**PROBLEM REQUIREMENTS**
If a line in the entries below contains "size", copy it.

[Pixel coordinate grounding data]
=== Section Start ===
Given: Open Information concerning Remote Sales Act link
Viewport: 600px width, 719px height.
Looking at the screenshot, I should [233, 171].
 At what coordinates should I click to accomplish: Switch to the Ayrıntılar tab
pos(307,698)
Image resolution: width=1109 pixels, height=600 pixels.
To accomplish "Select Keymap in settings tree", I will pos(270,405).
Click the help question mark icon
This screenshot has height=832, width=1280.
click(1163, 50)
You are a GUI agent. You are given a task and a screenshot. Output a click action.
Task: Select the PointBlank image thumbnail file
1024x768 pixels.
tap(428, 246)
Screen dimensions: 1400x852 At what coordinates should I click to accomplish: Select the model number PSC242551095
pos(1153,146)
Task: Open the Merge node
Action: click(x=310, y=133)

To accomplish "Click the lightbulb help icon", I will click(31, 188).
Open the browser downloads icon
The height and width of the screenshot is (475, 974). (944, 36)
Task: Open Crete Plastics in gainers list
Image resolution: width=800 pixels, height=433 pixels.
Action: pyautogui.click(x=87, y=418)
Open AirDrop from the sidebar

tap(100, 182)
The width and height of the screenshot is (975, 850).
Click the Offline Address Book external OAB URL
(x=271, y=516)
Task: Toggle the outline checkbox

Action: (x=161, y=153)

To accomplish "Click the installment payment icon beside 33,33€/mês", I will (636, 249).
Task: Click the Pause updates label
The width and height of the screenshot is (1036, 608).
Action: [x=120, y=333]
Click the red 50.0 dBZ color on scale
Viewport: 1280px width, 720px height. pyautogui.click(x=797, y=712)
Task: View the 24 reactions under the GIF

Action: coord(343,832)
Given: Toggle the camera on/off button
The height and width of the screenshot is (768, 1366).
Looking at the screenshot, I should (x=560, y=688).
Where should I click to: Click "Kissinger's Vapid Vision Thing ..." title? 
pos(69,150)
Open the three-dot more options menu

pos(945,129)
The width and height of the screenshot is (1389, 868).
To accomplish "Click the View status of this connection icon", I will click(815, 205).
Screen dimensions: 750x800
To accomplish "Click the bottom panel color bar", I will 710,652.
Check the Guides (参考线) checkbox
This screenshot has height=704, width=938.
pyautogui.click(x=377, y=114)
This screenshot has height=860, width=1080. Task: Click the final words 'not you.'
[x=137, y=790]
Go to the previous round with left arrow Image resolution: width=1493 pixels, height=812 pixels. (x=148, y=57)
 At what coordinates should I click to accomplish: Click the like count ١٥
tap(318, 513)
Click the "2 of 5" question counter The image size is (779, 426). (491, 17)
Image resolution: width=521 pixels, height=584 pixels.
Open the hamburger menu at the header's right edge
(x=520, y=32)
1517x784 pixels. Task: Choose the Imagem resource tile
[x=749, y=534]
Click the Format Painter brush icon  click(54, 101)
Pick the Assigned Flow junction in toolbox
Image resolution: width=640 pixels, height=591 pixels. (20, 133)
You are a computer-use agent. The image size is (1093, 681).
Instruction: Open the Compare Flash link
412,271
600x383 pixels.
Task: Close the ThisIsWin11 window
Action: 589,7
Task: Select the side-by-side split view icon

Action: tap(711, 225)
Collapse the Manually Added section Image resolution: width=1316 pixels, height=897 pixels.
=== Section End ===
**EXERCISE ANSWER**
Click the "2 of 5" question counter The image size is (779, 426). (491, 17)
You are a computer-use agent. The image size is (1093, 681).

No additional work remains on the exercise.